Building code has a few things to say about foundation footings. Like any code, it is not a guide to building footings so much as it is a set of parameters you need to observe.

Code Basics:  IBC Chapter 18, Soils and Foundations

Derived from the International Building Code (IRC) for 1- and 2-story residences, this nutshell guide is intended to give you a general sense of footings code.

 

Your situation will vary.  For example, soil is different from place to place, and thus the load-bearing value of the soil will change. For a complete picture, purchase the most recent International Building Code or consult a free version of the IBC online.  The relevant section is Chapter 18, Soils and Foundations.

Section 1808 covers foundation basics, both shallow and deep.  Foundations for most residential are what are called "shallow foundations," covered in Section 1809.

Site Grading (1804.4)

Ground immediately adjacent to the foundation footings (on the exterior of the footings) should slope down at a 5% minimum slope.  This must continue for at least 10 feet.

Soil: Load-Bearing Value (1806.2)

Code calls load-bearing values (LBVs) "presumptive."  This means that a soil test is the only way to really know the load-bearing value (LBV) of the soil for your intended footers. 

Soil TypeLBV Per Square Foot
Bedrock12,000
Sedimentary Rock4,000
Sandy Gravel or Gravel3,000
Sand, Silty Sand, Clayey Sand, Silty Gravel, Clayey Gravel2,000
Clay, Sandy Clay, Silty Clay, Clayey Silt1,500

Depth and Width of Footings In Undisturbed Soil (1809)

  • Depth:  Footings should extend to a minimum of 12".
  • Width:  Footings should have a minimum width of 12".

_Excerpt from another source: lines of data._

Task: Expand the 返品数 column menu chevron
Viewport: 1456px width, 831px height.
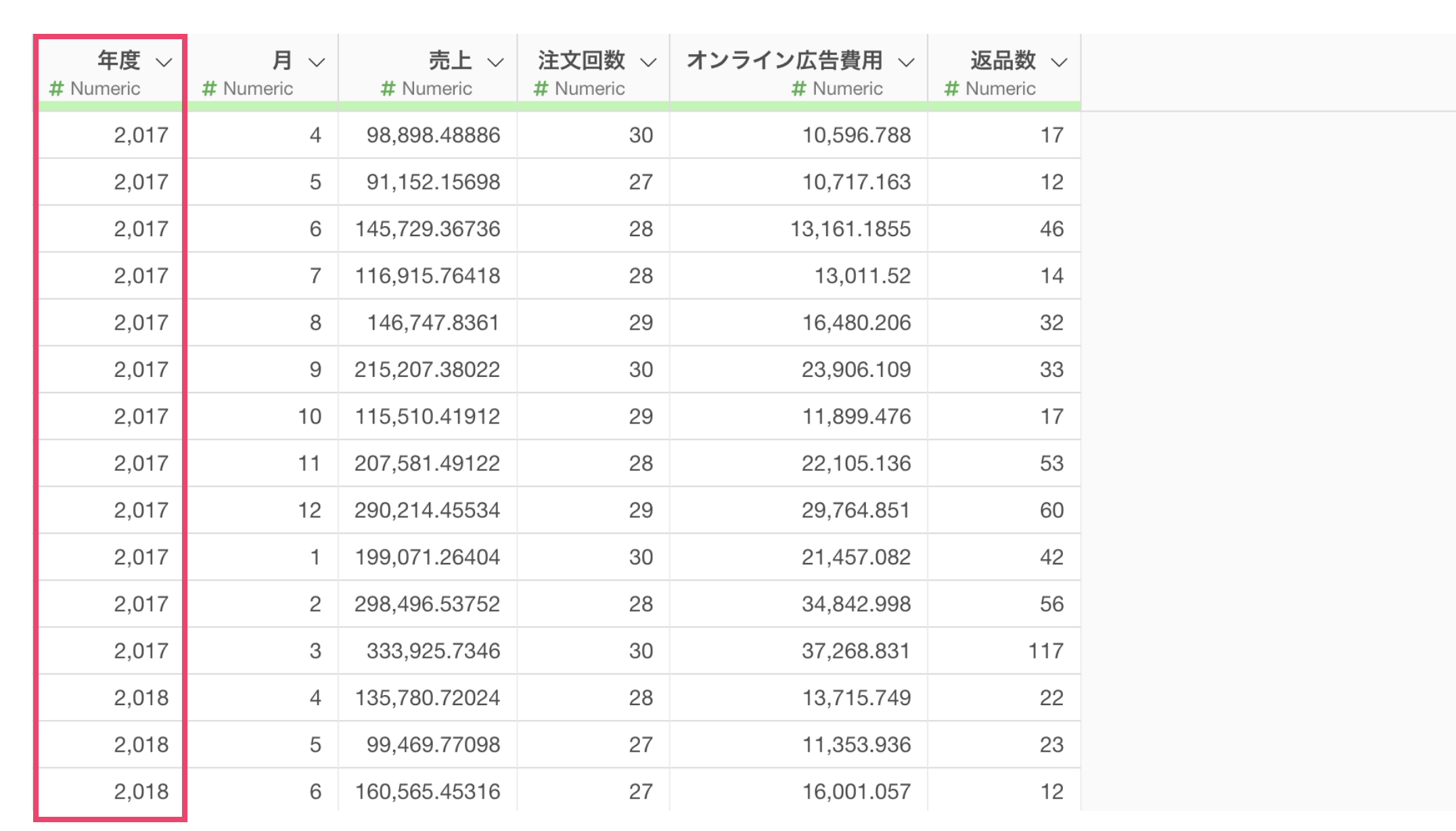Action: (1060, 63)
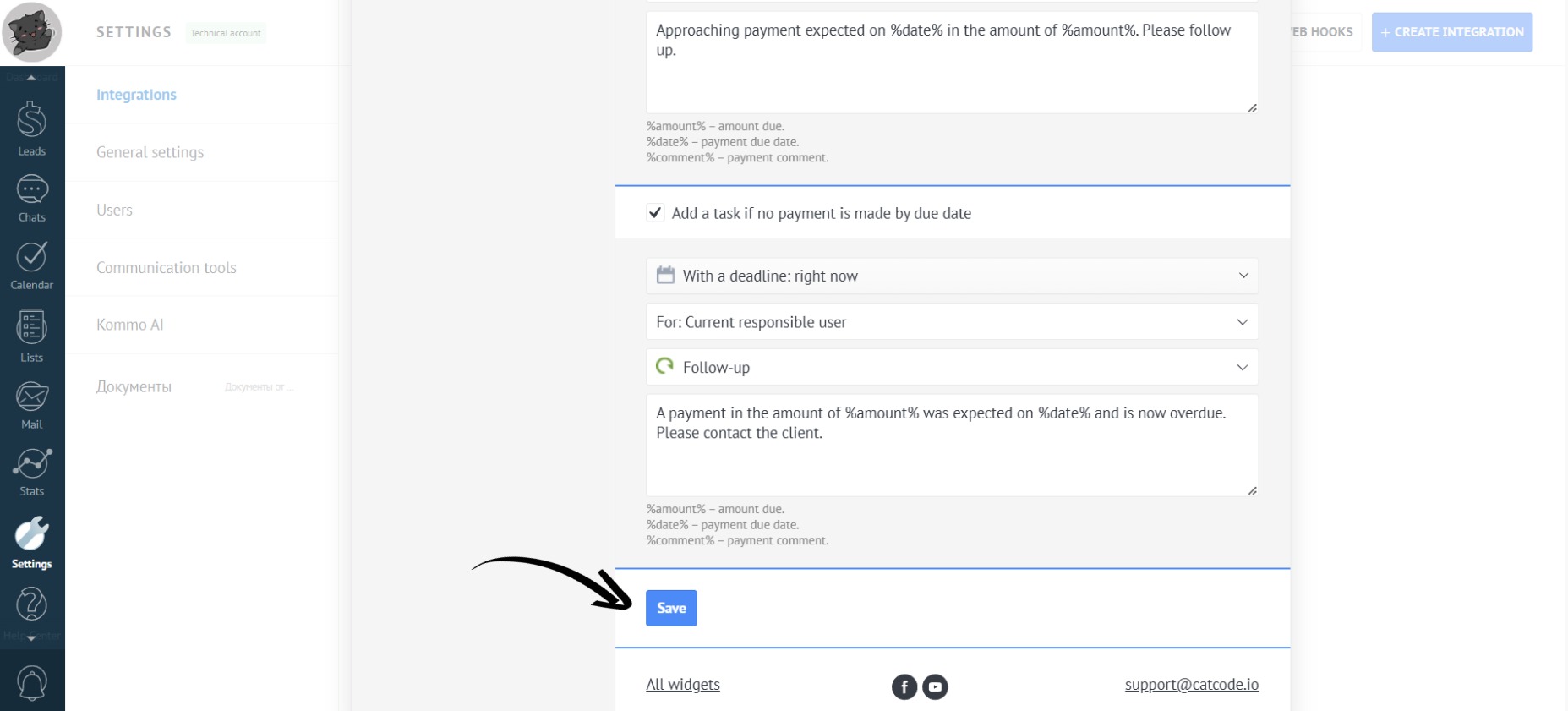The image size is (1568, 711).
Task: Open the 'For: Current responsible user' dropdown
Action: click(952, 322)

Undisturbed soil is soil that has never been turned over, tilled, graded, hoed, or anything of that nature, by man or machine.  Undisturbed soil is significantly stronger than soil that has been disturbed.

 

Levelness of Footings (1809)

  • Top:  Top of the footings must be level, no exceptions.
  • Bottom:  Preference for the bottom of the footings is that it is level.  Exception:  if building on a sloped grade, you can step the footings as much as 1 unit vertical per 10 units horizontal (or a ten-percent slope).

Spread Footings

Spread footings help widen the load carried by the footings. The "spread" part is a base that looks like an upside-down "T" and transfers the weight across a larger area.

The spread footing should be no less than 6 inches thick. It should project, on both sides, no less than 2 inches.